# EXERCISE REQUIREMENTS
• A. In the article on universities and Chinese spies, what share of all foreign students in the U.S. were Chinese nationals before the pandemic?
• B. Copy word for word everything in the article on universities and Chinese spies from "Innovations and technical" down to "and development facilities.".

─── EXERCISE PASSAGE

Politicians and universities must protect from Chinese spies - The Dallas Morning News

Politicians and universities must protect from Chinese spies - The Dallas Morning News

China is not a friendly competitor. It is very much a strategic threat, one that is actively working to undermine the United States and Western values of freedom and liberty. Yet too many universities and policymakers fail to recognize the danger.


Many universities have been blinded by dollar signs. They pay agents to recruit international students, primarily because they will pay full tuition. China is more than happy to pay the price. Prior to the pandemic, 35% of all foreign students in the U.S. were Chinese nationals. That number has since dropped by more than half, but Chinese students still fill a disproportionately large share of seats, especially in post-graduate STEM classrooms.


Innovations and technical advances generated by university-based research (along with private-sector research and development) have been a boon to U.S. security as well as our economy. But in its quest to become a global power, Beijing uses a variety of tactics — illegal as well as legal — to glean cutting-edge technology and intellectual property from university research systems, international laboratories and corporate research and development facilities.

As a result, China is catching up fast. Last fall, officials at the National Counterintelligence and Security Center warned that universities, business executives and state and local officials need to do a better job of protecting their intellectual property. Failure to do so, the Associated Press reported, “could eventually give Beijing a decisive military edge and possible dominance over health care and other essential sectors in America.”

──────
─── SUPPLIED RECORDS

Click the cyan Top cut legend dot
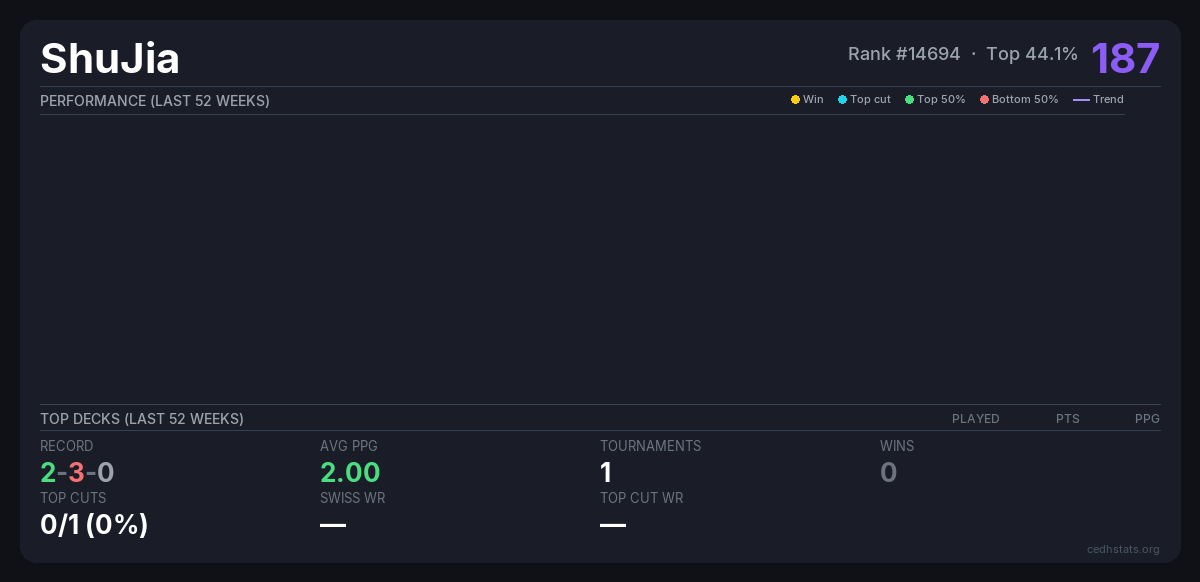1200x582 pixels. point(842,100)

──────
─── SUPPLIED RECORDS

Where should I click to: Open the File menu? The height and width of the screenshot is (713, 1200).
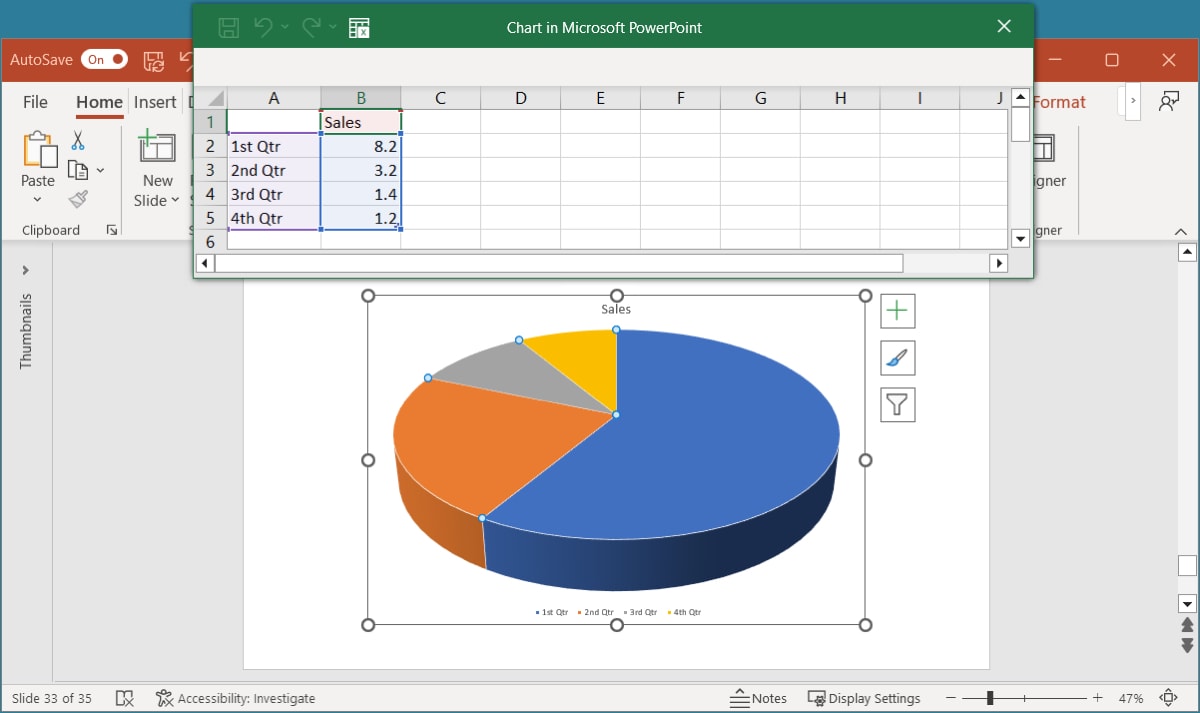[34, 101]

──────

# PER-TASK OUTPUTS
• A. 35%

• B.
Innovations and technical advances generated by university-based research (along with private-sector research and development) have been a boon to U.S. security as well as our economy. But in its quest to become a global power, Beijing uses a variety of tactics — illegal as well as legal — to glean cutting-edge technology and intellectual property from university research systems, international laboratories and corporate research and development facilities.